▶ **DO THIS**: Recast the data below as a JSON list of strings with one string per line. Leave out blank lines.

Data records:

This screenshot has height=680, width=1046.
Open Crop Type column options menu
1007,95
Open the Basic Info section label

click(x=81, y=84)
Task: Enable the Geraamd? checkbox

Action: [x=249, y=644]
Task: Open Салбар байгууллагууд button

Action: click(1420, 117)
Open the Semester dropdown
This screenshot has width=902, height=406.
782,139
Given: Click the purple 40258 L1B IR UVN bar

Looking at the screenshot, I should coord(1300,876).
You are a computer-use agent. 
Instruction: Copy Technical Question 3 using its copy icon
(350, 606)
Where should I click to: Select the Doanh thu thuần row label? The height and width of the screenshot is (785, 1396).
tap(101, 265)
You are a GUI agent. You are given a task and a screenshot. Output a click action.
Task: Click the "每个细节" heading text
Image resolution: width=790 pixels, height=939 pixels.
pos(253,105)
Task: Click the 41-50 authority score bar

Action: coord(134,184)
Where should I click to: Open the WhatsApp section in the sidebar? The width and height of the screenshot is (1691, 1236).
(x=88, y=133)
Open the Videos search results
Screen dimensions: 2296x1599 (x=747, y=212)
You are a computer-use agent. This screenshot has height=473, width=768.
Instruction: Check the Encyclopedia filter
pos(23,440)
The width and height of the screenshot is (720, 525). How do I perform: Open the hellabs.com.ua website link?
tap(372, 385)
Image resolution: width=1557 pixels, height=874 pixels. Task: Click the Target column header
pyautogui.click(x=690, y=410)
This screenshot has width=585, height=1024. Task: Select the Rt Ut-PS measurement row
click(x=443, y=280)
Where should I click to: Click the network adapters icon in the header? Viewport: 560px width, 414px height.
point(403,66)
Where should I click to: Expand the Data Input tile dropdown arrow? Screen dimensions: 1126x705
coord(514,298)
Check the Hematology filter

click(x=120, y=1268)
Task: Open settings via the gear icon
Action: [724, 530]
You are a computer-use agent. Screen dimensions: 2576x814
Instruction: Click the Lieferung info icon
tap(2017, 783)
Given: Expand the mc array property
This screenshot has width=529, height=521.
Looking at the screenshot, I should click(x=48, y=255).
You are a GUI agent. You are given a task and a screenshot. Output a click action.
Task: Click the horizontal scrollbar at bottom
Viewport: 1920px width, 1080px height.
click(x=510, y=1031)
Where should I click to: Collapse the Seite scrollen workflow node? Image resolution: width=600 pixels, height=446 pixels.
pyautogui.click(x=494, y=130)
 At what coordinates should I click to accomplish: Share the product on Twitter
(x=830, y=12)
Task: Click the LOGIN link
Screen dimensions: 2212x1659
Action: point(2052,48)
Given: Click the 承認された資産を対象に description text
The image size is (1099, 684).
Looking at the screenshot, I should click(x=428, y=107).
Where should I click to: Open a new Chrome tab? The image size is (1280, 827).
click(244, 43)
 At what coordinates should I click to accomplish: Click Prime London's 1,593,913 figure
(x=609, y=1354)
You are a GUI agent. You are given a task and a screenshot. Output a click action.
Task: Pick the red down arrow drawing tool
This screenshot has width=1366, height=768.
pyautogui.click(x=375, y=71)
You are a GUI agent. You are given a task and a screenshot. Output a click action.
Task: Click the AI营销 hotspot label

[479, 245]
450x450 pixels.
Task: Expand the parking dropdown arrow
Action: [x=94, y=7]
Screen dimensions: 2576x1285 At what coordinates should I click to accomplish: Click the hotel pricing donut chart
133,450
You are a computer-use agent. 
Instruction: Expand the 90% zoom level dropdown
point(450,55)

▶ **TASK SOLUTION**:
[
  "This screenshot has height=680, width=1046.",
  "Open Crop Type column options menu",
  "1007,95",
  "Open the Basic Info section label",
  "click(x=81, y=84)",
  "Task: Enable the Geraamd? checkbox",
  "Action: [x=249, y=644]",
  "Task: Open Салбар байгууллагууд button",
  "Action: click(1420, 117)",
  "Open the Semester dropdown",
  "This screenshot has width=902, height=406.",
  "782,139",
  "Given: Click the purple 40258 L1B IR UVN bar",
  "Looking at the screenshot, I should coord(1300,876).",
  "You are a computer-use agent. ",
  "Instruction: Copy Technical Question 3 using its copy icon",
  "(350, 606)",
  "Where should I click to: Select the Doanh thu thuần row label? The height and width of the screenshot is (785, 1396).",
  "tap(101, 265)",
  "You are a GUI agent. You are given a task and a screenshot. Output a click action.",
  "Task: Click the \"每个细节\" heading text",
  "Image resolution: width=790 pixels, height=939 pixels.",
  "pos(253,105)",
  "Task: Click the 41-50 authority score bar",
  "Action: coord(134,184)",
  "Where should I click to: Open the WhatsApp section in the sidebar? The width and height of the screenshot is (1691, 1236).",
  "(x=88, y=133)",
  "Open the Videos search results",
  "Screen dimensions: 2296x1599 (x=747, y=212)",
  "You are a computer-use agent. This screenshot has height=473, width=768.",
  "Instruction: Check the Encyclopedia filter",
  "pos(23,440)",
  "The width and height of the screenshot is (720, 525). How do I perform: Open the hellabs.com.ua website link?",
  "tap(372, 385)",
  "Image resolution: width=1557 pixels, height=874 pixels. Task: Click the Target column header",
  "pyautogui.click(x=690, y=410)",
  "This screenshot has width=585, height=1024. Task: Select the Rt Ut-PS measurement row",
  "click(x=443, y=280)",
  "Where should I click to: Click the network adapters icon in the header? Viewport: 560px width, 414px height.",
  "point(403,66)",
  "Where should I click to: Expand the Data Input tile dropdown arrow? Screen dimensions: 1126x705",
  "coord(514,298)",
  "Check the Hematology filter",
  "click(x=120, y=1268)",
  "Task: Open settings via the gear icon",
  "Action: [724, 530]",
  "You are a computer-use agent. Screen dimensions: 2576x814",
  "Instruction: Click the Lieferung info icon",
  "tap(2017, 783)",
  "Given: Expand the mc array property",
  "This screenshot has width=529, height=521.",
  "Looking at the screenshot, I should click(x=48, y=255).",
  "You are a GUI agent. You are given a task and a screenshot. Output a click action.",
  "Task: Click the horizontal scrollbar at bottom",
  "Viewport: 1920px width, 1080px height.",
  "click(x=510, y=1031)",
  "Where should I click to: Collapse the Seite scrollen workflow node? Image resolution: width=600 pixels, height=446 pixels.",
  "pyautogui.click(x=494, y=130)",
  " At what coordinates should I click to accomplish: Share the product on Twitter",
  "(x=830, y=12)",
  "Task: Click the LOGIN link",
  "Screen dimensions: 2212x1659",
  "Action: point(2052,48)",
  "Given: Click the 承認された資産を対象に description text",
  "The image size is (1099, 684).",
  "Looking at the screenshot, I should click(x=428, y=107).",
  "Where should I click to: Open a new Chrome tab? The image size is (1280, 827).",
  "click(244, 43)",
  " At what coordinates should I click to accomplish: Click Prime London's 1,593,913 figure",
  "(x=609, y=1354)",
  "You are a GUI agent. You are given a task and a screenshot. Output a click action.",
  "Task: Pick the red down arrow drawing tool",
  "This screenshot has width=1366, height=768.",
  "pyautogui.click(x=375, y=71)",
  "You are a GUI agent. You are given a task and a screenshot. Output a click action.",
  "Task: Click the AI营销 hotspot label",
  "[479, 245]",
  "450x450 pixels.",
  "Task: Expand the parking dropdown arrow",
  "Action: [x=94, y=7]",
  "Screen dimensions: 2576x1285 At what coordinates should I click to accomplish: Click the hotel pricing donut chart",
  "133,450",
  "You are a computer-use agent. ",
  "Instruction: Expand the 90% zoom level dropdown",
  "point(450,55)"
]